Valmouth is a 1958 musical by Sandy Wilson based on the novel of the same name by Ronald Firbank.

It premiered in London at the Lyric Hammersmith, before transferring to the Saville Theatre.

The production was directed by Vida Hope. It made a star of Fenella Fielding as Lady Parvula de Panzoust.

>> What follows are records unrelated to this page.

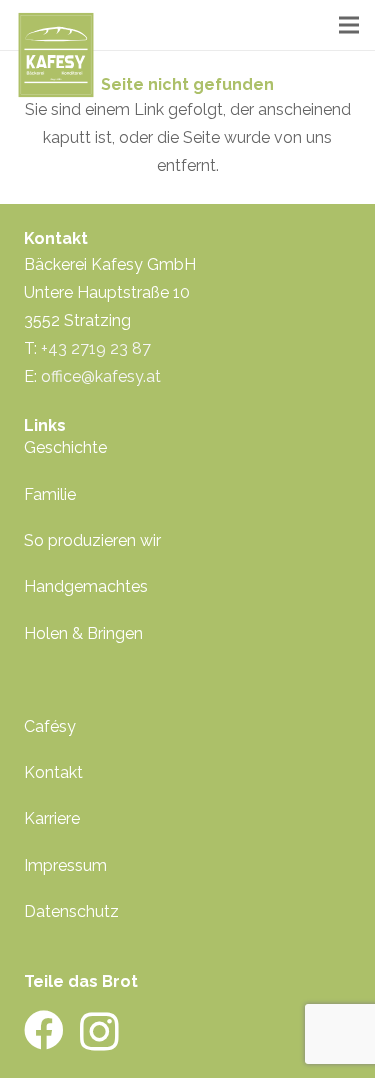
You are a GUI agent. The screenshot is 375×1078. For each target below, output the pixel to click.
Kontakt (53, 772)
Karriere (52, 818)
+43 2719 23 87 (96, 348)
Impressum (65, 865)
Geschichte (65, 447)
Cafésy (50, 726)
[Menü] (349, 25)
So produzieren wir (92, 540)
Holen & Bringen (83, 633)
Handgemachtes (86, 586)
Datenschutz (71, 911)
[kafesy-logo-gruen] (56, 55)
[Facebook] (44, 1030)
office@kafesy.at (101, 376)
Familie (50, 494)
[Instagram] (99, 1032)
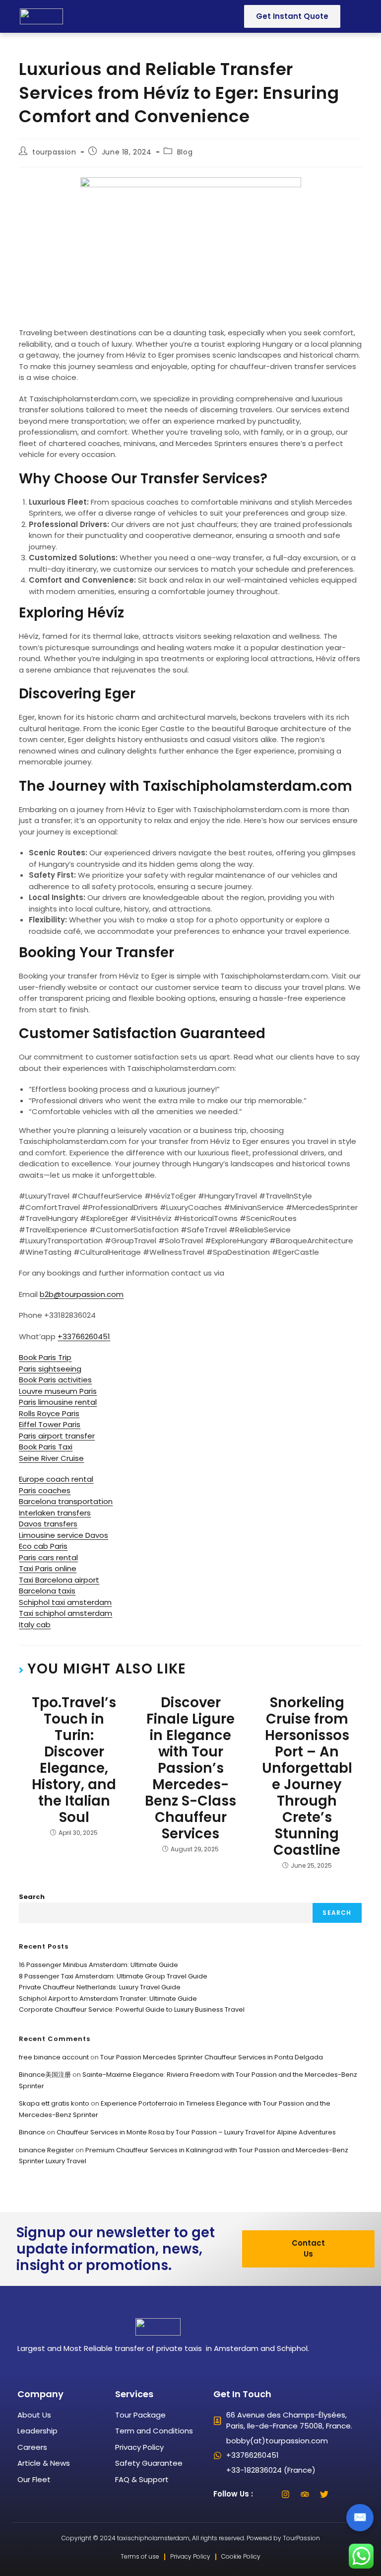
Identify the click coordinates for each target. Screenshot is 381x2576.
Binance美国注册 (45, 2074)
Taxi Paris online (47, 1568)
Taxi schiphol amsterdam (65, 1613)
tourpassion (54, 152)
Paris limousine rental (58, 1402)
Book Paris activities (55, 1379)
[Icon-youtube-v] (343, 2494)
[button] (98, 16)
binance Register (46, 2150)
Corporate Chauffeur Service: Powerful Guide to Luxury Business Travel (132, 2009)
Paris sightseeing (50, 1369)
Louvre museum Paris (58, 1391)
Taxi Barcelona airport (59, 1580)
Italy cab (35, 1624)
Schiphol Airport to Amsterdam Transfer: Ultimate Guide (108, 1998)
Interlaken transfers (55, 1513)
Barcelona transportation (66, 1501)
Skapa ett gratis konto (54, 2103)
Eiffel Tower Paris (49, 1424)
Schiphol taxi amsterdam (65, 1602)
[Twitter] (324, 2494)
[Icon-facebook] (266, 2494)
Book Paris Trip (45, 1357)
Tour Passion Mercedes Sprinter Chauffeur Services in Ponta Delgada (211, 2057)
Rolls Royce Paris (49, 1413)
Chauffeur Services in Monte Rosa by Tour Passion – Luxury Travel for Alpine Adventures (196, 2132)
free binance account (54, 2057)
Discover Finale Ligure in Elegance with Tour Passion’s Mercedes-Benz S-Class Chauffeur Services (190, 1768)
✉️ (360, 2517)
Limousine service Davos (63, 1535)
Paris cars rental (48, 1557)
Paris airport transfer (57, 1436)
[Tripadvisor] (305, 2494)
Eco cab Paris (43, 1546)
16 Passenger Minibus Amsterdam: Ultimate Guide (98, 1965)
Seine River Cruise (51, 1458)
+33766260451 (84, 1336)
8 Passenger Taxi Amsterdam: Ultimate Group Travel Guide (113, 1976)
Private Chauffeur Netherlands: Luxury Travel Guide (100, 1987)
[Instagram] (285, 2494)
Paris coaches (44, 1490)
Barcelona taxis (47, 1591)
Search (32, 1896)
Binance (32, 2132)
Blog (184, 152)
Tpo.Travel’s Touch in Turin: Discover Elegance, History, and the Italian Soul (74, 1759)
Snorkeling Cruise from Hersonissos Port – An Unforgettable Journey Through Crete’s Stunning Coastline (307, 1776)
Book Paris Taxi (45, 1446)
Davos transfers (48, 1523)
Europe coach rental (56, 1479)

The musical has since been staged several times including twice at the Chichester Festival Theatre and several cast album recordings have been released. The musical has also been performed on BBC Radio, first broadcast in 1975.

==Original cast==
- Captain Dick Thoroughfare - Alan L Edwards
- Cardinal Pirelli - Geoffrey Dunn
- Carry - Denise Hirst
- David Tooke -	Peter Gilmore
- Dr Dee	- Lewis Henry
- Father Colley-Mahoney	- Robert Bernal
- Granny Tooke -	Doris Hare
- Lady Parvula de Panzoust - Fenella Fielding
- Lady Saunter - Celia Helda
- Lt. Jack Whorwood - Aubrey Woods
- Madame Mimosa - Marcia Owen
- Mrs Hurstpierpoint - Barbara Couper
- Mrs Q. Comedy	- Sally Alsford
- Mrs Thoroughfare - Betty Hardy
- Mrs Yajnavalkya - Bertice Reading (played by Cleo Laine at Saville Theatre)
- Niri-Esther - Maxine Daniels
- Sir Victor Vatt - Roderick Jones
- Thetis Tooke - Patsy Rowlands

==Songs==
- Opening / Valmouth - Company
- Magic Fingers - Mrs Yajnavalkya
- Mustapha - Mrs Yajnavalkya
- I Loved a Man - Thetis Tooke
- What Then Can Make Him Come So Low? - Niri-Esther
- All the Girls Were Pretty - Mrs Hurstpierpoint, Lady Parvula, Mrs Thoroughfare
- Just Once More - Lady Parvula
- Lady of the Manor - Niri-Esther
- What Do I Want With Love - David Tooke
- My Big Best Shoes - Mrs Yajnavalkya, Grannie Tooke
- Niri-Esther - Jack Whorwood, Captain Dick
- The Cry of the Peacock - Mrs Yajnavalkya
- Little Baby Girl - Mrs Yajnavalkya
- The Cathedral of Clemenza - Cardianl Pirelli
- Only a Passing Phase - Lady Parvula
- Valmouth - Captain Dick
- Where the Trees Are Green With Parrots - Niri-Esther
- My Talking Day - Sister Ecclesia
- I Will Miss You - Grannie Tooke, Mrs Yajnavalkya
- Finale / Valmouth - Company

==Critical reception==
Plays and Players wrote "Sandy Wilson's lyrics include, by my reckoning, at least half a dozen potential hits beside 'Big Best Shoes'. Valmouth, in short, bewitches by its riches as the opening chorus swore it would."